Sehr effektiv ist ein regelmäßiger Austausch mit Kollegen über Preise. Das garantiert zwar noch kein Preisoptimum, kann aber große Verluste verhindern. Noch größere Einsparpotenziale sehe ich in der intensiven Beobachtung des Zuliefermarktes. Der erfolgreiche Betrieb entwickelt sich zum Smart Shopper und entscheidet immer wieder von neuem, ob der Zukauf nicht günstiger ist als die Eigenfertigung. Jeden Tag bietet die Zulieferindustrie neue Produkte und Ideen, mit denen der Handwerker am Markt punkten kann.
Wo sehen Sie weitere Potenziale?
Viele Betriebe hätten weniger Liquiditätsprobleme, wenn sie die Einkäufe auf den tatsächlichen Bedarf für die nächsten Aufträge beschränken würden. Eine weitere Möglichkeit, ohne großen Aufwand Geld zu sparen, ist der Beitritt zu einem Einkaufsverband.
Wie lässt sich der Markt beobachten?
Wer Fachzeitschriften liest, bekommt schon eine Menge mit. Darüber hinaus empfehlen sich Messebesuche z. B. der Interzum in Köln oder der ZOW in Bad Salzuflen. Hier sieht der Tischler und Schreiner zum einen, was designmäßig angesagt ist. Zum anderen kann er sich mit konkreten Produkten und Lösungen auseinandersetzen und Zulieferer kennenlernen. Nicht zu vernachlässigen sind die Händler und Handwerker verschiedener Gewerke vor Ort. Wer schon konkretere Vorstellungen von der zu beschaffenden Ware hat, kann danach auch im Internet recherchieren.

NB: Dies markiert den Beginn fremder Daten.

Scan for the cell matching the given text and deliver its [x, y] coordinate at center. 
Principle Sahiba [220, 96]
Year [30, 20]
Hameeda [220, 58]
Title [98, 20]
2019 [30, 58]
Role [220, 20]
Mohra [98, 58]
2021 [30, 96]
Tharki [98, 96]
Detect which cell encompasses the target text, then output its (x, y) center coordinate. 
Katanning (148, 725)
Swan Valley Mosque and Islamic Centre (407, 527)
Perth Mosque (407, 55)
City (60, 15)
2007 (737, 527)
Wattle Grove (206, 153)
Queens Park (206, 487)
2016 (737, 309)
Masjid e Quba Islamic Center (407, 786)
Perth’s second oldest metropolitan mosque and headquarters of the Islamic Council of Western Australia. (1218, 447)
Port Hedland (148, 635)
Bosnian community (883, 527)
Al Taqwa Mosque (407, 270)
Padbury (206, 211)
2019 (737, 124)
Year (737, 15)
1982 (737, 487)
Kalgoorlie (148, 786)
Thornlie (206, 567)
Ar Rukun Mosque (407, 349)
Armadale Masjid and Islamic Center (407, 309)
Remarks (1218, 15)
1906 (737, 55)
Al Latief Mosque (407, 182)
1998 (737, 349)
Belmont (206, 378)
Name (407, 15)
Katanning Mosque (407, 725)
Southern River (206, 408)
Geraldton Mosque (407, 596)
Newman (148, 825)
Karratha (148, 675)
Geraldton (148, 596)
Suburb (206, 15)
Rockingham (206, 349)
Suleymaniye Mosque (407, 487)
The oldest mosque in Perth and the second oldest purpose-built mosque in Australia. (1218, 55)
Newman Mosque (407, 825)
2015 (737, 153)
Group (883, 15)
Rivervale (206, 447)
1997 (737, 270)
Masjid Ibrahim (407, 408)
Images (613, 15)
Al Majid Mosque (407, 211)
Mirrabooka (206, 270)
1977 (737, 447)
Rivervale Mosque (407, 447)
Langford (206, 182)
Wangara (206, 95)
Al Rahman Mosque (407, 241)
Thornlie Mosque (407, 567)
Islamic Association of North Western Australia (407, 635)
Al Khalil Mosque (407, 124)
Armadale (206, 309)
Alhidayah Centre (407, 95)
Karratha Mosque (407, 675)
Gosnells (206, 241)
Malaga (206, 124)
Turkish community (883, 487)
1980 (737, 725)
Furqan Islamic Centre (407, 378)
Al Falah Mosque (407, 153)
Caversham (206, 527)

Was bietet der Zuliefermarkt?
Neben dem reinen Werkstoffangebot gibt es zwei Produktgattungen, zum einen Baukasten- oder Systemlösungen und zum anderen Individualanfertigungen. Meister der Baukasten- oder Systemlösungen ist die Beschlagindustrie. Das Angebot reicht von maßvariablen Schubkästen, die der Verarbeiter lediglich mit der passenden Front zu versehen hat, bis hin zu kompletten Büromöbelcontainern, die sich mit einer individuell gestaltbaren Hülle verkleiden lassen. Daneben stellen sich Industrie und spezialisierte Handwerksbetriebe auf die hochautomatisierte individuelle Maßanfertigung ein. Der normale Tischler und Schreiner wird einen Spezialisten, z. B. für gezinkte Schubkästen, nur in Ausnahmefällen preislich unterbieten können.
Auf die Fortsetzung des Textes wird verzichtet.